Assigned task 1:
In the forum thread on the plural of "praying mantis," which form does sbugir choose, and why?
Assigned task 2:
Carry on the forum thread about the plural of "praying mantis" from its final post onward.

Text under study:

# Quick question for all of you.



## ABbuggin (Jan 13, 2010)

I need to know what the proper plural term for "praying mantis" is. I need to know, otherwise I'll be docked in my college class for incorrect grammar.  

So is it:

praying mantids

or

praying mantises

????

Honestly, I have no clue. :lol:


----------



## Opivy (Jan 13, 2010)

I've always wondered that myself. You would've been one of the people I would ask though LOL

I say "Mantises" or "My Bugs" (I guess AgentA wouldn't like that)

I dunno, mantids just sounds weird to me.


----------



## sbugir (Jan 13, 2010)

I say they're both acceptable, but I'm going to go w/ mantids, as that's the name of this forum  .


----------



## ABbuggin (Jan 13, 2010)

Lol @ Opivy.

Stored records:
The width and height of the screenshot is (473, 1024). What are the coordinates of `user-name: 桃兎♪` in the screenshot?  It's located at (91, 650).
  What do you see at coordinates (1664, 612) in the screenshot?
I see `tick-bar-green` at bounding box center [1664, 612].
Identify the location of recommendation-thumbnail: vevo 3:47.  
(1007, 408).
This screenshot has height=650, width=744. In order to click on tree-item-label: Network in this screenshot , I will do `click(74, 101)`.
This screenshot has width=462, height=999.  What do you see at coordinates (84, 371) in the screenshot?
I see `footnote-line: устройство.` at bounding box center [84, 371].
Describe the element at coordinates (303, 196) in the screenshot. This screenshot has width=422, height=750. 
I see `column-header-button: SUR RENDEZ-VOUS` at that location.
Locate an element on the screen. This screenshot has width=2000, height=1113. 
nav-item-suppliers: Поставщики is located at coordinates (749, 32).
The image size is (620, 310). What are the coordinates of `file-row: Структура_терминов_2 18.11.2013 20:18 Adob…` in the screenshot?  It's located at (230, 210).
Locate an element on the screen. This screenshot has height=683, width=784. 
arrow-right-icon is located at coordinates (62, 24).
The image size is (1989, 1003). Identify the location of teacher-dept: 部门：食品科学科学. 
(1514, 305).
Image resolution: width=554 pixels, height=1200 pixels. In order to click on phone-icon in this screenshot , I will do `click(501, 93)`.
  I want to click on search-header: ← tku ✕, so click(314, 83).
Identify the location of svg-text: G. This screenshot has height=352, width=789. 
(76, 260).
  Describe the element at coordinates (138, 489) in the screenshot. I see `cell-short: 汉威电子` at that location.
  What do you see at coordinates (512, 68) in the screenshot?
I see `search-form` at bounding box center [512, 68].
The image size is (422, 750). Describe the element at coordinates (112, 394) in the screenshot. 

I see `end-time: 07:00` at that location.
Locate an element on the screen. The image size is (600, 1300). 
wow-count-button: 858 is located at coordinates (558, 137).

Exercise answer 1:
Sbugir chooses "mantids" because that is the name of the forum.

Exercise answer 2:
I personally use praying mantids, but in honesty, I don't know if it is grammatically correct. My professor (computer class) isn't a "bug guy" so he may not know. I guess I'd just not rather take the chance.


----------



## mantisfart2 (Jan 13, 2010)

I would guess the first one, Phil will probably know and give you the answer when he logs on.


----------



## Katnapper (Jan 13, 2010)

If a highly respected book is entitled "The Praying Mantids," you would think the term would be correct. I don't really know for sure, but it does sound better than "Mantises" to me.


----------



## idolomantis (Jan 13, 2010)

Mantids.


----------



## revmdn (Jan 13, 2010)

What does spell check say?


----------



## PhilinYuma (Jan 13, 2010)

ABbuggin said:


> I need to know what the proper plural term for "praying mantis" is. I need to know, otherwise I'll be docked in my college class for incorrect grammar.  So is it:
> 
> praying mantids
> 
> ...


Both are correct, but modern American usage leans towards "mantids" as in Orin's (excellent, buy it if you don't already have it) book_ Praying Mantids: Keeping Aliens_ (did I mention that Peter sells it at Bugs in Cyberspace??) and the Prete book, _The Praying Mantids_.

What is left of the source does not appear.